Brasil, meu Brasil brasileiro
Meu mulato inzoneiro, vou cantar-te nos meus versos…
Caiu outro avião no Brasil. Eu achava que nunca mais veria aquelas cenas de corpos ensacados na calçada. Ou os familiares desesperados nos aeroportos. Ou a expressão aparvalhada, incrédula e impotente dos funcionários da companhia aérea, incapazes de dizer algo além de um número 0800 impossível de conectar… É quando nos sentimos um nada.
O Brasil, samba que dá, bamboleio que faz gingar
O Brasil do meu amor, terra de Nosso Senhor
Brasil, pra mim, pra mim, pra mim…
Brasil pra mim. O meu Brasil. Ah, mas o meu Brasil não é esse, não. Meu Brasil é outro, diferente. Meu Brasil respeita os brasileiros. Meu Brasil sua a camisa trabalhando. Meu Brasil leva as coisas a sério. Meu Brasil não foge à luta. Meu Brasil não abandona os brasileiros à sorte.
Abre a cortina do passado
Tira a mãe preta do cerrado
Bota o rei Congo no congado
Deixa cantar de novo o trovador
A merencória luz da lua
Toda a canção do meu amor…
Meu Brasil não é feito de políticos, empresários, técnicos ou catedráticos. Meu Brasil é feito de homens. Tem honra. Assume as responsabilidades.
Quero ver essa dona caminhando
Pelos salões, arrastando o seu vestido rendado
Brasil, pra mim, pra mim, pra mim…
Pra mim dói, viu? Dói aquela mãe desfalecida no aeroporto, que podia ser a minha. Aquele filho que podia ser o seu. Aquele amigo que podia ser nosso. A tragédia que podia ser evitada… E dói o espetáculo que vem aí… Já vimos esse filme: a culpa não é de ninguém. Como desta vez não temos gringos pra culpar, será do piloto que morreu…
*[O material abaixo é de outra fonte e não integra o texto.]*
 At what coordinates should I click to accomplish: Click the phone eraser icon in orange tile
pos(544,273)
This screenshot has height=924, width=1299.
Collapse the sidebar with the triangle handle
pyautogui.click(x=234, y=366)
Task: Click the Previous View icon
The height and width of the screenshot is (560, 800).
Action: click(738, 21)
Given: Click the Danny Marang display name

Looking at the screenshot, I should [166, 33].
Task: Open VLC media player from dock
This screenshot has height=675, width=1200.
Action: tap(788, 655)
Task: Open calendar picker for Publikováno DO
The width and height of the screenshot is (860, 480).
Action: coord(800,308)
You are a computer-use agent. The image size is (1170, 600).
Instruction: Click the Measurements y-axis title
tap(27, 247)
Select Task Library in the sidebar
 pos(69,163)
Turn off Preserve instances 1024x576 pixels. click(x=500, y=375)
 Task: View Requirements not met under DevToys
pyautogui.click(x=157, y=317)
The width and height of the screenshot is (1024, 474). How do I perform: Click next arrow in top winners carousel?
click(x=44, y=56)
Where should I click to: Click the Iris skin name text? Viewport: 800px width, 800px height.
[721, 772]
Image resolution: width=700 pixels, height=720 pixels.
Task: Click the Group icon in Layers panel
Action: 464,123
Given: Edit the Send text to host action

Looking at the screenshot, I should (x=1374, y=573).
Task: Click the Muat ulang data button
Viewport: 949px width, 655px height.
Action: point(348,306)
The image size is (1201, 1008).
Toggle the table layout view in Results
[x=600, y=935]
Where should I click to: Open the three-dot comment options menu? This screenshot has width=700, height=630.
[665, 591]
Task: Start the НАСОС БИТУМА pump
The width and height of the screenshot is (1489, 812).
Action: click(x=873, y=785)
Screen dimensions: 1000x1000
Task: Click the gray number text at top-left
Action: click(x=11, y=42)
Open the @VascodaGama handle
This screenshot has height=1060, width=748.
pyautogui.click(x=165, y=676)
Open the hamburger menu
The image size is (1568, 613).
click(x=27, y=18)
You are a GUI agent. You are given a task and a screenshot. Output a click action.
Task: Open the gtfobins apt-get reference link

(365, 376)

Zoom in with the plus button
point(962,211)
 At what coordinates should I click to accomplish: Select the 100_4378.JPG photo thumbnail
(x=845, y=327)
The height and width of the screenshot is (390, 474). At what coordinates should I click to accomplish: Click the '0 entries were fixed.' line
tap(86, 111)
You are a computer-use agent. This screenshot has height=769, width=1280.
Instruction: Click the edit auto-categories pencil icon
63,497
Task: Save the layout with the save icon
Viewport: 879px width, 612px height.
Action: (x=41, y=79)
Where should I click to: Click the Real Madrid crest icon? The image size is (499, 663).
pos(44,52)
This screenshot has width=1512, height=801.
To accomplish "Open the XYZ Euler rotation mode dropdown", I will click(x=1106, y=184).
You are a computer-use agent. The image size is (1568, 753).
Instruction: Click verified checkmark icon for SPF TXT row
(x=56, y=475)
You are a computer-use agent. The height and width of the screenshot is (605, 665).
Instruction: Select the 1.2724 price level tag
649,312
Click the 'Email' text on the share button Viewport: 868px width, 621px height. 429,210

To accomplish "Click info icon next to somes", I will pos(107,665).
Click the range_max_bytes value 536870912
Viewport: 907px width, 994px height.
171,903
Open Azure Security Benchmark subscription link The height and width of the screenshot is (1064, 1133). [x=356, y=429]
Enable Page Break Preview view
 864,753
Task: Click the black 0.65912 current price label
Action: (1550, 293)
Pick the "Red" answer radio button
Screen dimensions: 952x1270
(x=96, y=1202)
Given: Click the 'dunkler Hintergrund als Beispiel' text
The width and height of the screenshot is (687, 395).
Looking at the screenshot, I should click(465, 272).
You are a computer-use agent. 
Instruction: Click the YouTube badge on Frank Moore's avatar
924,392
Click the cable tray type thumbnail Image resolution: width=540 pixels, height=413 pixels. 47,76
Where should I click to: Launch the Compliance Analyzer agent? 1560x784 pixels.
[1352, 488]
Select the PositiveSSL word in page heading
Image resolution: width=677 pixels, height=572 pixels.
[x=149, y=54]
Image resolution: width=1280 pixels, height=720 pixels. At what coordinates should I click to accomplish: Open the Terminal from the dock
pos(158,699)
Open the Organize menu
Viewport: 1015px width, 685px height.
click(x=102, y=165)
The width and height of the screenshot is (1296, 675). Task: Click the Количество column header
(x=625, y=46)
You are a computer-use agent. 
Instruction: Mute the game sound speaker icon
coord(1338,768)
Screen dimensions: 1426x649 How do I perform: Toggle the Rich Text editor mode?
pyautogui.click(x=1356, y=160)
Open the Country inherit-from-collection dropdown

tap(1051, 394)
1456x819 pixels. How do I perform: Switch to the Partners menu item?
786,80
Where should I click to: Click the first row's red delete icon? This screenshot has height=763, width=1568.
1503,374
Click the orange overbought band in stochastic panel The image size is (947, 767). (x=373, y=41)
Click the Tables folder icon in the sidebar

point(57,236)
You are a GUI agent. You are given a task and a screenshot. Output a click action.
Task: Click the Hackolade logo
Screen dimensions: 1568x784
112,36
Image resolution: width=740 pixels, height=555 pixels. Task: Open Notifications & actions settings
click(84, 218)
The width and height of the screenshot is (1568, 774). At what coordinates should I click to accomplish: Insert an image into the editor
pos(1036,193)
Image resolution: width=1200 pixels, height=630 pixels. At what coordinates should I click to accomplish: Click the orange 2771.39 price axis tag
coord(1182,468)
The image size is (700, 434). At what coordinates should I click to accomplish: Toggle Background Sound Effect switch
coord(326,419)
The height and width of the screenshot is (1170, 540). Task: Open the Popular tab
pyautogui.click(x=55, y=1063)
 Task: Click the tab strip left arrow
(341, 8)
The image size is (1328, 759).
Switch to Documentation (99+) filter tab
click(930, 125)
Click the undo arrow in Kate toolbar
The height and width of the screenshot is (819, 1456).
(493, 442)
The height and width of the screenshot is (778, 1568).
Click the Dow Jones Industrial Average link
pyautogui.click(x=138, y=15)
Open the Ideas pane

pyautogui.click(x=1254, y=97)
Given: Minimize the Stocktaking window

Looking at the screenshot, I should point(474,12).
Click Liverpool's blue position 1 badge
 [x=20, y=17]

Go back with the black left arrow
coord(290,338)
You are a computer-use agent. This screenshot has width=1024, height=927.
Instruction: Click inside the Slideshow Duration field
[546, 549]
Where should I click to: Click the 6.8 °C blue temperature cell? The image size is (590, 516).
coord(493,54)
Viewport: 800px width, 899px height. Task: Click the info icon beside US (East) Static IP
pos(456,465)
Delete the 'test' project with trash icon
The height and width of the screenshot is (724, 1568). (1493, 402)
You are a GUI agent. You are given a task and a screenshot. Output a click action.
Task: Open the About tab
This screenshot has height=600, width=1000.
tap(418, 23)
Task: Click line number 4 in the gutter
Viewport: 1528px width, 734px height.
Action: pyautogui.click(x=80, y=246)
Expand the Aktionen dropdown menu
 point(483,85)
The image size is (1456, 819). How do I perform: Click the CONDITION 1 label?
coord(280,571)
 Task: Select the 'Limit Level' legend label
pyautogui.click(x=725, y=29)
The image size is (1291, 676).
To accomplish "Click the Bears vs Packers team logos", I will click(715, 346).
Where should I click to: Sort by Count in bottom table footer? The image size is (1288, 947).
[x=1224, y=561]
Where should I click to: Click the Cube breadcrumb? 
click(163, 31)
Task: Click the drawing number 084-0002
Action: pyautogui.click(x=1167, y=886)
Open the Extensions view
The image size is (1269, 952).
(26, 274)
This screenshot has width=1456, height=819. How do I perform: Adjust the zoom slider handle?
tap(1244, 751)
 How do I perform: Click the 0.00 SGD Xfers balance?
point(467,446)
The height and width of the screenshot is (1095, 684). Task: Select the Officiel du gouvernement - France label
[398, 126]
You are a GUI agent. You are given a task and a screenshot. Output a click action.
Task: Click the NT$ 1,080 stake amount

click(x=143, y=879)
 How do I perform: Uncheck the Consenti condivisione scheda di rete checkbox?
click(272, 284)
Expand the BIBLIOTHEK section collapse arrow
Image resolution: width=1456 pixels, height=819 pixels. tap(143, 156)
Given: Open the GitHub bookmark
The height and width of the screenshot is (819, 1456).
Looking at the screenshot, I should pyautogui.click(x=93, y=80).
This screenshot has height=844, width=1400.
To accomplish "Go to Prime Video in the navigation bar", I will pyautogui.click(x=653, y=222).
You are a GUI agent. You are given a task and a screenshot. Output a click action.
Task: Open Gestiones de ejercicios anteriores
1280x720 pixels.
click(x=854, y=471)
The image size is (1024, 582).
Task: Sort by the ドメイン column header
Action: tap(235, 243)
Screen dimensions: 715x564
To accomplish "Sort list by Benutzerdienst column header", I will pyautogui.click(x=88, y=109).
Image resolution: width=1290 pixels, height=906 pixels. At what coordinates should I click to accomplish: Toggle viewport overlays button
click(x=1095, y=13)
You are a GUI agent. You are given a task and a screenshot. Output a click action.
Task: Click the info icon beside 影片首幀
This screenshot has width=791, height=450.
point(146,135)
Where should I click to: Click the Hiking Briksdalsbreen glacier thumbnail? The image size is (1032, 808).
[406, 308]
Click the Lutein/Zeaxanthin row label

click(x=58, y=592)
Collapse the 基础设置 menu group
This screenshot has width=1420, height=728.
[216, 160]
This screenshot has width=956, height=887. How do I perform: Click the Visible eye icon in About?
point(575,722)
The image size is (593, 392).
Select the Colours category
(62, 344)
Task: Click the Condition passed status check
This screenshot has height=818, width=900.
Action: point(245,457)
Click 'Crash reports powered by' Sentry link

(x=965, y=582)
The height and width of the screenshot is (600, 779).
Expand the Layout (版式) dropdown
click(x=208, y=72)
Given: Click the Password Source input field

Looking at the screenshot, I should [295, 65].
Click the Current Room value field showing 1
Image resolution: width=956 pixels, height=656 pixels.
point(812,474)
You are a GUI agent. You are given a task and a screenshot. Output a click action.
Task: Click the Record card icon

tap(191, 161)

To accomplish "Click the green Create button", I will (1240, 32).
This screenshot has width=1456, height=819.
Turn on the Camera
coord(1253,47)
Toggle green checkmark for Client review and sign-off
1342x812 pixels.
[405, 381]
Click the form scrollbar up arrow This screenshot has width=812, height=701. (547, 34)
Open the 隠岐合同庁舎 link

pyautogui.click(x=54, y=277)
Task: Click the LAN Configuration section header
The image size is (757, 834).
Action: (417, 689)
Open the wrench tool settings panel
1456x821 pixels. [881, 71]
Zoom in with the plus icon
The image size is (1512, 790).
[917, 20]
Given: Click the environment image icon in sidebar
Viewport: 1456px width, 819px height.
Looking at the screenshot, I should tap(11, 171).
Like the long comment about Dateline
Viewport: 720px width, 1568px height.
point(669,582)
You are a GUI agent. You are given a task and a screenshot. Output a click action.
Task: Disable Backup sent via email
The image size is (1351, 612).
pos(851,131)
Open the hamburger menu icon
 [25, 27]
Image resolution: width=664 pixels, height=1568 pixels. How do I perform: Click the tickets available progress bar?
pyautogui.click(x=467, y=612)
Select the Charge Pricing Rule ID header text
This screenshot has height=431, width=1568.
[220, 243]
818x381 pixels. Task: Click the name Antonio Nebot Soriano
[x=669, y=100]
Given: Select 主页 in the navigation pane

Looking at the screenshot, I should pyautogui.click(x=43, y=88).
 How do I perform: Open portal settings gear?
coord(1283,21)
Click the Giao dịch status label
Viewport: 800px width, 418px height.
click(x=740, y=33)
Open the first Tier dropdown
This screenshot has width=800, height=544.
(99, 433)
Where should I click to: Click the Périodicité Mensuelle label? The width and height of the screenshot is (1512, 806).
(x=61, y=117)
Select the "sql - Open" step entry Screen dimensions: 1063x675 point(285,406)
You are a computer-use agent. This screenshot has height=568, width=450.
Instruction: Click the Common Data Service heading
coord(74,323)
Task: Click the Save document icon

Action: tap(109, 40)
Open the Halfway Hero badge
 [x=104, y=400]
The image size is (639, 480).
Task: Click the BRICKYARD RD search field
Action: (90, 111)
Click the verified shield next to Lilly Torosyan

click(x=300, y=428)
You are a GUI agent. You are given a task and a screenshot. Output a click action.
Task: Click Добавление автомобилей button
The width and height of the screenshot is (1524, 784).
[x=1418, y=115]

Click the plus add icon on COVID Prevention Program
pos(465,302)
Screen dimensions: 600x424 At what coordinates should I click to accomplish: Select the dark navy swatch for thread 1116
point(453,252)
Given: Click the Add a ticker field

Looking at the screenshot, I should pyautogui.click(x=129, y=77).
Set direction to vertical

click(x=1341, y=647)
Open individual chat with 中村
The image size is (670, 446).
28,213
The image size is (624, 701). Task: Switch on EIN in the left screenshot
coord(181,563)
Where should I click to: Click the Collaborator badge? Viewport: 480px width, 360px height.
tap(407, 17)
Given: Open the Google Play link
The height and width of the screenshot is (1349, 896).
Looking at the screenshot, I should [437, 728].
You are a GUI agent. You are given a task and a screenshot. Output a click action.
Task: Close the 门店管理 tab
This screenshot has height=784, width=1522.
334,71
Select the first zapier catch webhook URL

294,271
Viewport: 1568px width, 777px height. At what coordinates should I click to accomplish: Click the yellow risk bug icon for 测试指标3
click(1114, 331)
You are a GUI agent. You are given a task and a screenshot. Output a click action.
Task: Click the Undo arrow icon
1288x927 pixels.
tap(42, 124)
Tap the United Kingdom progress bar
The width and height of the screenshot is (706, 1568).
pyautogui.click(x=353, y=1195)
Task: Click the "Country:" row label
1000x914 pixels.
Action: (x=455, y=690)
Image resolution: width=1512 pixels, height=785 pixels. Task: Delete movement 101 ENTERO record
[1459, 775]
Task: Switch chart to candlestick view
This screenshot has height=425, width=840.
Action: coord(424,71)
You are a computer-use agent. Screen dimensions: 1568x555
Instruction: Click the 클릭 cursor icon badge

Brasil, terra boa e gostosa
Da morena sestrosa de olhar indiferente
O Brasil, samba que dá, bamboleio que faz gingar
O Brasil do meu amor, terra de Nosso Senhor
Brasil, pra mim, pra mim, pra mim…
Afinal, o Brasil é o país onde a responsabilidade deixou de existir. Ninguém mais tem culpa de coisa alguma. A culpa é sempre do sistema. É da economia. É da meteorologia. É da física. É da matemática. De uma entidade intangível. Jamais dos homens. Pelo menos não dos que teriam a responsabilidade. Mas seriam esses, homens?
Ô, esse coqueiro que dá coco
Onde amarro a minha rede nas noites claras de luar…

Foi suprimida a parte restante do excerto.